Many of the key issues in the election – healthcare, education, environment, poverty, day care – are not only issues of importance for mothers, but also major areas of expertise for them. That means it is critical that moms pay attention to the issues, have access to the candidates and go vote on election day.
Getting moms to talk about the election
When the Canadian government fell in March and social media sites were abuzz about the election, a couple of Toronto bloggers were concerned that not enough moms were talking about the election. Emma Waverman from the blog Embrace the Chaos said:
When we thought about which bloggers were talking about the election, we could only come up with a couple names. We wondered if we could encourage women who have a social media platform to use it to engage, inform and excite people about the election. There are so many issues that affect families and women and yet so few bloggers were talking about them.

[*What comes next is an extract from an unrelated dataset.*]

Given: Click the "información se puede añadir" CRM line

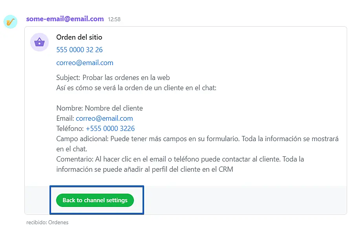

That led Waverman and fellow blogger Karen Green from The Kids are Alright to kick-off the ‘Mom The Vote’ movement to get moms talking about the issues. Using the hash tag #momthevote on twitter and later expanding to include the Mom the Vote Facebook page, Green and Waverman kicked off a non-partisan initiative to get moms of all political colours, as well as undecided moms, chatting about politics. Talking about her motivations for starting ‘Mom the Vote,’ Green said:
We were hoping that #momthevote would spark an online discussion of election issues that were important to families, and it has turned into not only a vibrant and varied conversation, but a call to action – both to women to get out and vote and to politicians to amend and offer policy that benefits women and family, or we’re not going to vote for them.
#momthevote takes off
The movement certainly took off. Speaking to her initial concerns that moms weren’t talking about the election, Waverman says: “It turns out they only needed a little gentle reminder, hashtag and a button.” In less than one week, the Facebook page has had almost 27,000 views and over 900 posts. The #momthevote hash tag on Facebook is incredibly active with people from all political persuasions sharing information and exchanging ideas. Waverman notes that it is interesting that “the Twitter hashtag and the FB page tend to have completely different discussions, ideologies and people on them.”
Some of the political parties have been engaging with moms, including the Liberal Party of Canada’s leader Michael Ignatieff holding an online town hall with parents and the New Democratic Party’s Jack Layton issuing a statement about #momthevote. The initiative has also received a lot of attention in both mainstream news media and on a variety of political and non-political blogs.
After the election
While this initiative was started specifically for the current federal election in Canada, who knows where it will go after May 2. Perhaps it will evolve into an ongoing initiative to engage politically aware mothers in Canada, much like Moms Rising has in the United States.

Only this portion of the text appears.